Dataset section start

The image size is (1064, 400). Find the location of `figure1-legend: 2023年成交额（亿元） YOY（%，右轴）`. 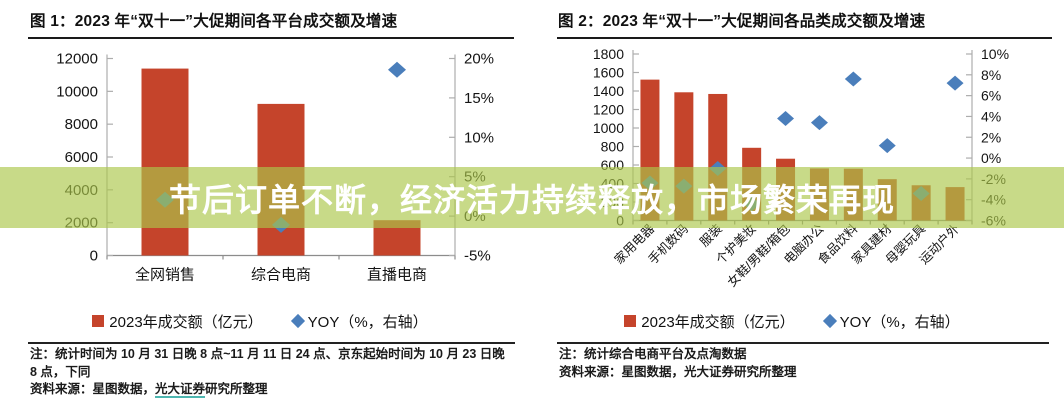

figure1-legend: 2023年成交额（亿元） YOY（%，右轴） is located at coordinates (260, 321).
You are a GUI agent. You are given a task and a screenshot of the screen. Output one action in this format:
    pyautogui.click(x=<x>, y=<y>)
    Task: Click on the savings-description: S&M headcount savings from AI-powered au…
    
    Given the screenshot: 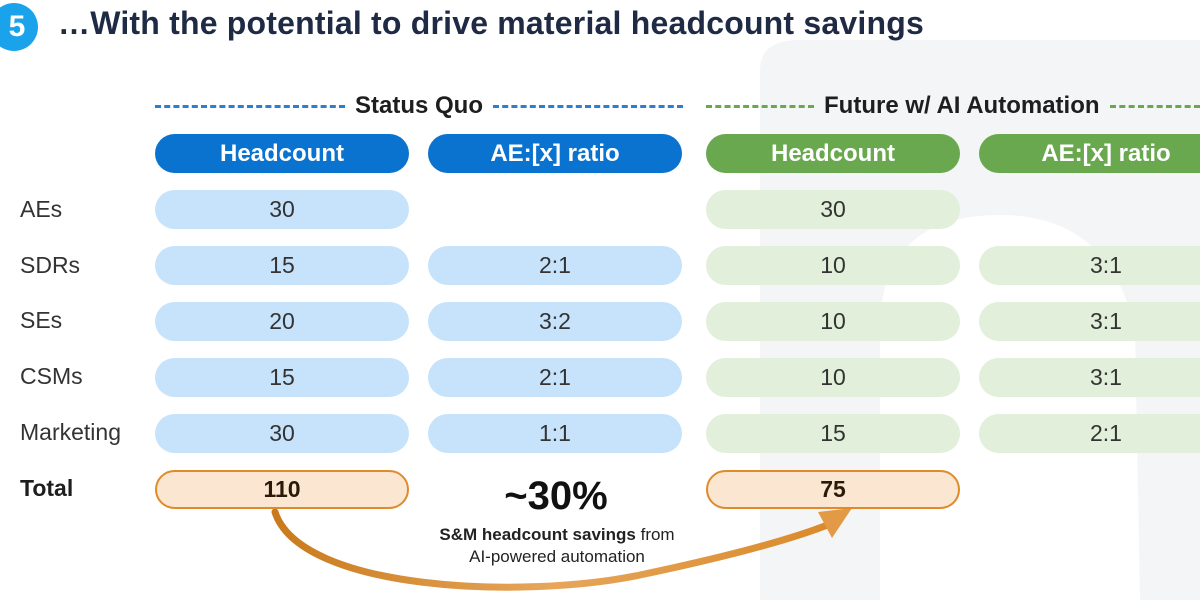 What is the action you would take?
    pyautogui.click(x=557, y=546)
    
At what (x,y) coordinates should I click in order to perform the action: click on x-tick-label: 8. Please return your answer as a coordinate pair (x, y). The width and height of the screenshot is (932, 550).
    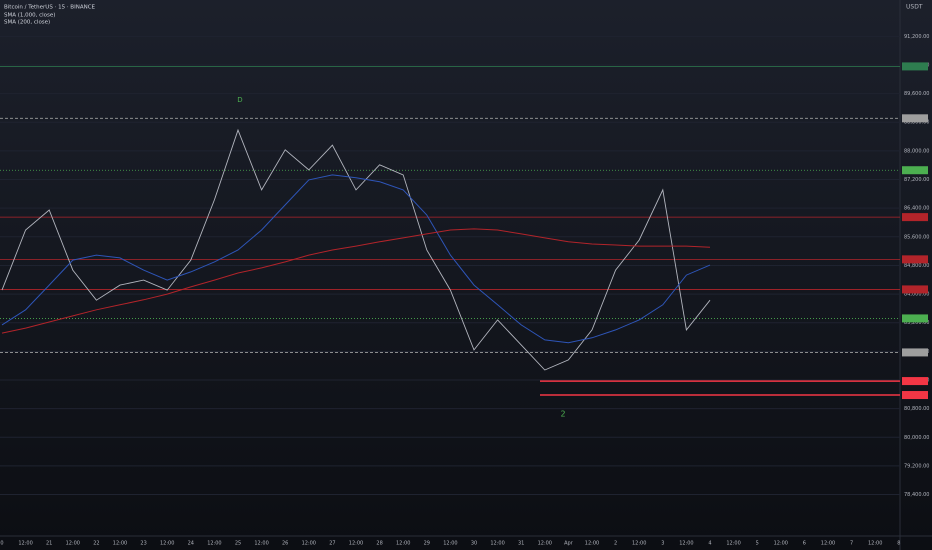
    Looking at the image, I should click on (898, 544).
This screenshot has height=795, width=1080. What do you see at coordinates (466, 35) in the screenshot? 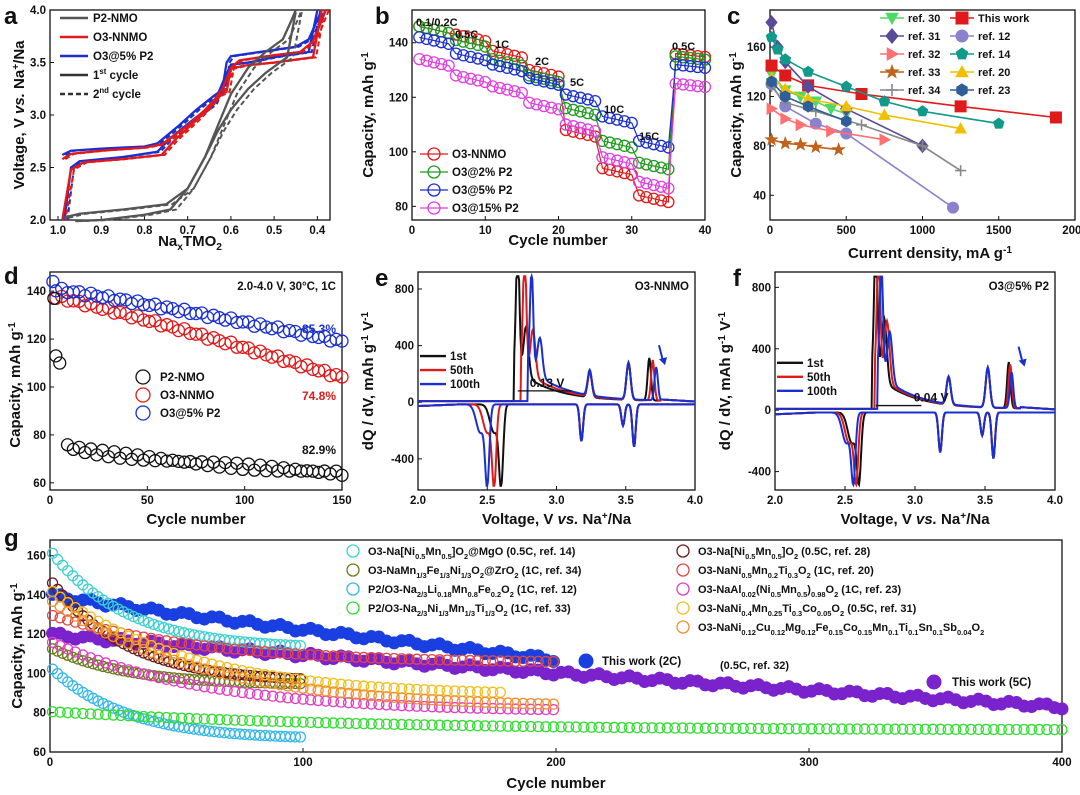
I see `rate-label: 0.5C` at bounding box center [466, 35].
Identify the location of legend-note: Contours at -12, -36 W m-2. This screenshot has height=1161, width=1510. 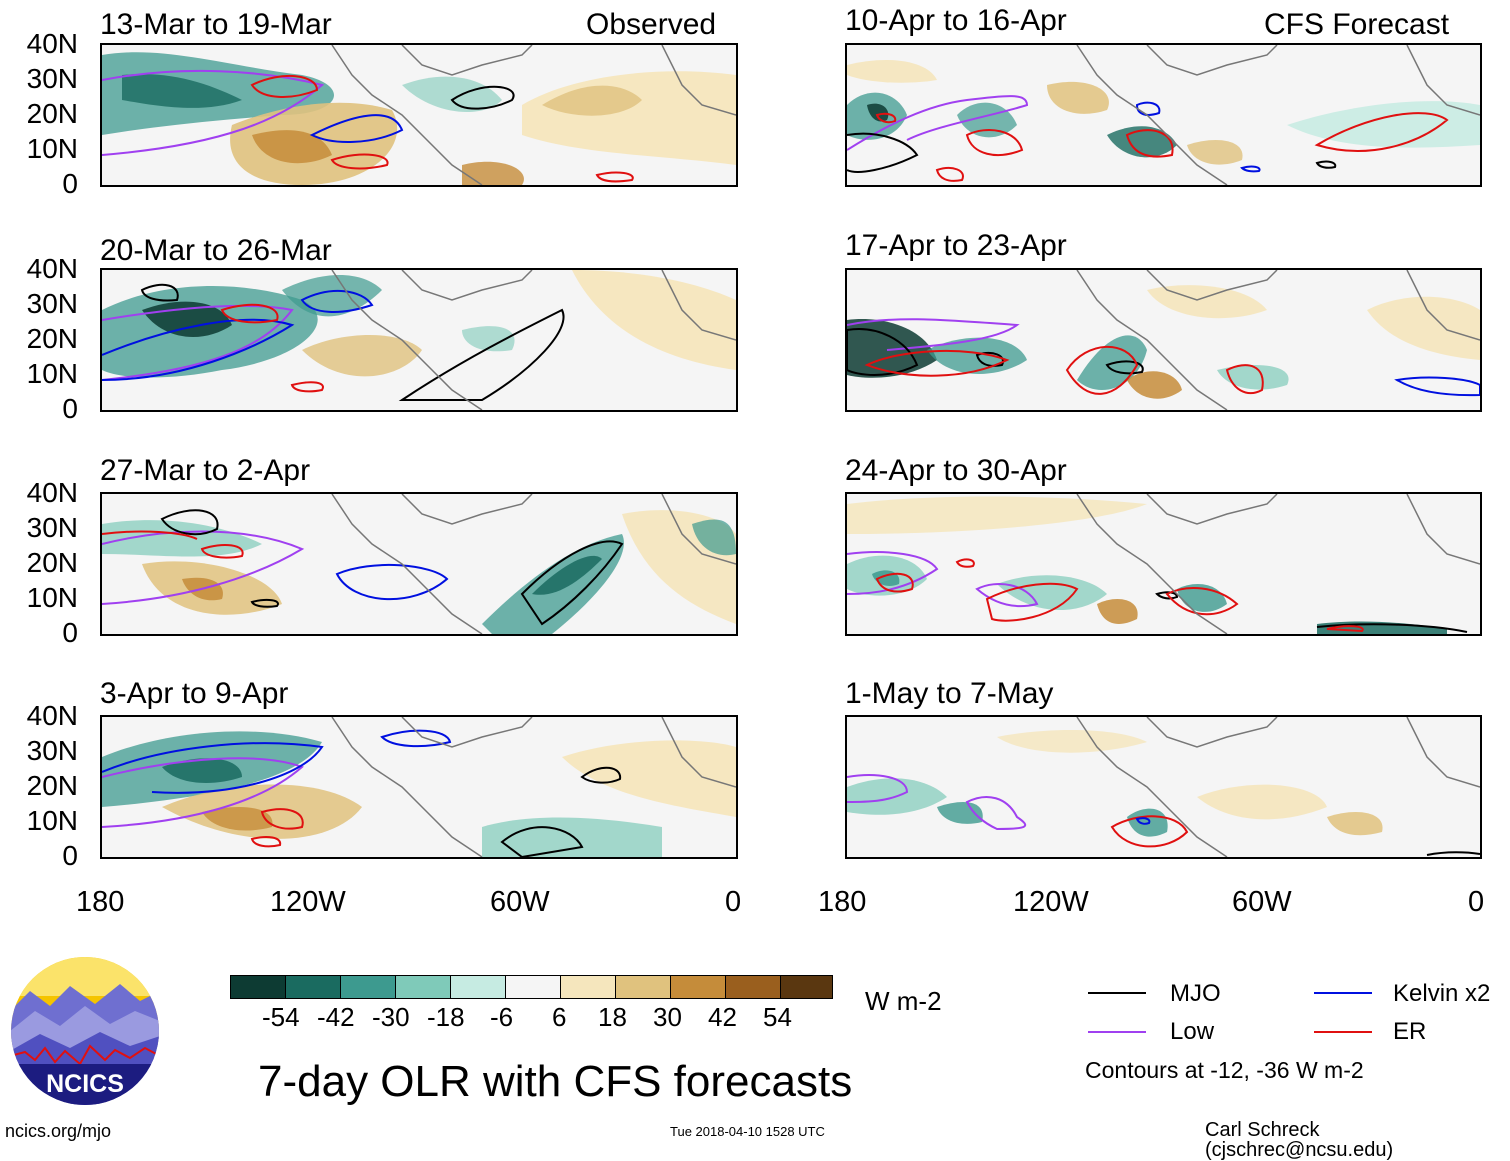
(1224, 1070).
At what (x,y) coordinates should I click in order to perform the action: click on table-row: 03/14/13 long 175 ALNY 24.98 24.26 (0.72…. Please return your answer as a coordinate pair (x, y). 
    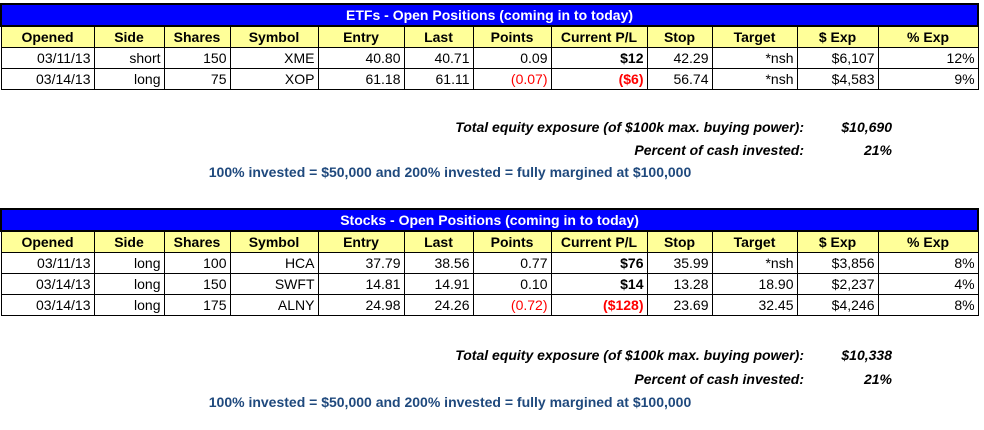
    Looking at the image, I should click on (490, 304).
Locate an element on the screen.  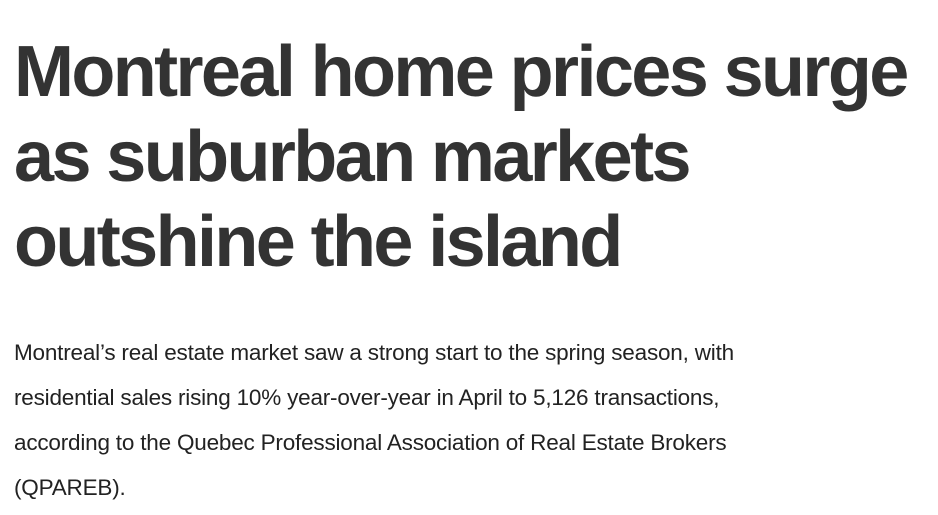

Dataset section end

_Assigned task_
Render the listing, from its start through the line containing "figure1-legend: 2023年成交额（亿元） YOY（%，右轴） is", as a numbered list, with both ends included and blank lines skipped. Leave the pictures out.

_Output of the task_
1. The image size is (1064, 400). Find the location of `figure1-legend: 2023年成交额（亿元） YOY（%，右轴）`. 
2. figure1-legend: 2023年成交额（亿元） YOY（%，右轴） is located at coordinates (260, 321).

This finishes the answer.